Bild: Daniele Giustolisi/RUHR24

Die Stadt Bochum warnt seine Bürger vor stehenden Gewässern wie Teichen und Seen. Grund ist die Gefahr durch Bakterien im Wasser.

  • Cyanobakterien, auch als Blaualgen bezeichnet, können für Krankheiten sorgen.
  • Die Stadt Bochum hat jetzt ein Bade- und Trinkverbot verhängt.

Bei Routine-Checks hat die Stadt Bochum festgestellt, dass es im großen Stadtparkteich und im Teich im Bockholt in Bochum-Harpen erhöhte Konzentrationen von Cyanobakterien gibt. Die Bakterien werden auch als Blaualgen bezeichnet.

Erst kürzlich hatte die Stadt das Gewässer im Stadtpark näher unter die Lupe nehmen lassen. Allerdings ging es da noch um die Zählung von Fischen.

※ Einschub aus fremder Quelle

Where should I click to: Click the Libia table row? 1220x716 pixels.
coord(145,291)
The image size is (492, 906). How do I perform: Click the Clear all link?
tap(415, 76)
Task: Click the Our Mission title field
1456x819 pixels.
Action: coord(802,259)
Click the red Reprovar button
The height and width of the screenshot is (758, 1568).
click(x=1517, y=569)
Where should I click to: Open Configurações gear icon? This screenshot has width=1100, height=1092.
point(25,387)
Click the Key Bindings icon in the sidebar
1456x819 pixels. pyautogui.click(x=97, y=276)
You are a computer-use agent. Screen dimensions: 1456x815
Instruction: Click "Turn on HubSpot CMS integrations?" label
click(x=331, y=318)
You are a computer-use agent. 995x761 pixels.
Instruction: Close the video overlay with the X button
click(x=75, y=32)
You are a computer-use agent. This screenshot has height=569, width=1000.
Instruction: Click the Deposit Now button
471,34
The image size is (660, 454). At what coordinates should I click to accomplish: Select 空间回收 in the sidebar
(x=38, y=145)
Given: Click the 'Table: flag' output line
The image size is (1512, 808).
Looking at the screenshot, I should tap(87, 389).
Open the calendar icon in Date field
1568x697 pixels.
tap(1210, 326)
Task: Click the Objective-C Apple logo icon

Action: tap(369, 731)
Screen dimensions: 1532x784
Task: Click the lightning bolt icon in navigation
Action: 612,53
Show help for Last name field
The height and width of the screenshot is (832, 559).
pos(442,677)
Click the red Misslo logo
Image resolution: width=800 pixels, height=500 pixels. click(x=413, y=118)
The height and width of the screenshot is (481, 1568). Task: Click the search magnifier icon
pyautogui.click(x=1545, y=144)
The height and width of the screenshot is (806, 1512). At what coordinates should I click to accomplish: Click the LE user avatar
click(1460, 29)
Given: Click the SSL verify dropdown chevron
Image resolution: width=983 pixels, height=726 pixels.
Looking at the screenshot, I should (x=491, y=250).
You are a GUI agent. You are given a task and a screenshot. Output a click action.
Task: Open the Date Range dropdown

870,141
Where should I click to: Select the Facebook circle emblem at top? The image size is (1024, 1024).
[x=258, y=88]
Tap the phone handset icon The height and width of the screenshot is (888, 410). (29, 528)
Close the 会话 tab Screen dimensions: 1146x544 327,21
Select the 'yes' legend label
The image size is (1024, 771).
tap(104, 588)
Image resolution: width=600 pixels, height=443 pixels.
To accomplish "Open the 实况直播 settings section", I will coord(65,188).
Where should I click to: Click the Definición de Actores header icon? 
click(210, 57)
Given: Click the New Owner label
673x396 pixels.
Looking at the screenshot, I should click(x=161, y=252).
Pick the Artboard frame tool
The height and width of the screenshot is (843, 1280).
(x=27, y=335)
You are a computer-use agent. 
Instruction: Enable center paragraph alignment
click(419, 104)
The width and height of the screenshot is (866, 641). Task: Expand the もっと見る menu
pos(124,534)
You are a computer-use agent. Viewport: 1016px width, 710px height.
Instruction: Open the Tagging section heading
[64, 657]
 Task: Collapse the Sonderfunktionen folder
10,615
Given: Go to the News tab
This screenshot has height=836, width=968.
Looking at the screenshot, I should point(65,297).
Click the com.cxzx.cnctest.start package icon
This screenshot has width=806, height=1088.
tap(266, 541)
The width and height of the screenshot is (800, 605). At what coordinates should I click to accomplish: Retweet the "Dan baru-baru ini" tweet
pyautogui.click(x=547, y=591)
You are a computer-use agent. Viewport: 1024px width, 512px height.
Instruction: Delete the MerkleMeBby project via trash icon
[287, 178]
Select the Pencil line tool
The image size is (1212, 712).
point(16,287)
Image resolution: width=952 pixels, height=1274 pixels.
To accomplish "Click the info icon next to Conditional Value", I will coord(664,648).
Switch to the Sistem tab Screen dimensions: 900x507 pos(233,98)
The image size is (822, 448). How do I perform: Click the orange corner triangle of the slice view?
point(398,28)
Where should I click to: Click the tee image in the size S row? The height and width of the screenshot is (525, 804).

In etwa so sah der Marmorkarpfen aus, den Angler in Bochum aus einem Teich im Stadtpark fischten. Symbolfoto: Stadt Bochum
Erst kürzlich hatte die Stadt seinen Teich im Stadtpark analysieren lassen – dabei ging es aber um das Vorkommen von Fischen. Foto: André Grabowski / Stadt Bochum

In diesem Sommer hatten auch andere Städte im Ruhrgebiet mit den Cyanobakterien in Gewässern zu kämpfen – etwa Duisburg am Freibad Wolfssee.

Die Bakterien bilden sich aufgrund der hohen Temperaturen verbunden mit einem hohen Nährstoffgehalt in den Gewässern. Da der Sommer erneut durch Hitze und Trockenheit geprägt war, drohten viele Gewässer der Region zu „kippen“.

Stadt Bochum will auch Wasser anderer Gewässer überprüfen

Ob auch andere Gewässer in Bochum von den Bakterien betroffen sind, will die Stadt nun prüfen, heißt es in einer Mitteilung am Donnerstag (8. August).

Damit die Bakterien keine Krankheiten auslösen, hat die Stadt Bochum jetzt ein Bade- und Trinkverbot für Hunde in allen Bochumer Stillgewässern verhängt.

„Ebenso ist darauf zu achten, dass Kinder, insbesondere Kleinkinder, nicht an den Ufern spielen und/oder in direkten Kontakt mit dem Wasser kommen“, heißt es von der Stadt. Gefahr durch die Bakterien könne nicht ausgeschlossen werden.

Kontakt mit Bakterien kann Krankheiten verursachen

Laut Stadt könne der direkte Kontakt mit dem betroffenen Wasser mit hoher Wahrscheinlichkeit zu Schleimhaut- und Hautreizungen führen. Das Verschlucken könne sogar Magen-Darm-Probleme, aber auch Atemwegsbeschwerden erzeugen.

Um Bürger vor der Gefahr zu warnen, will die Stadt Bochum nun Warnschilder aufstellen lassen. Wie lang das Verbot gilt, ist bislang unklar.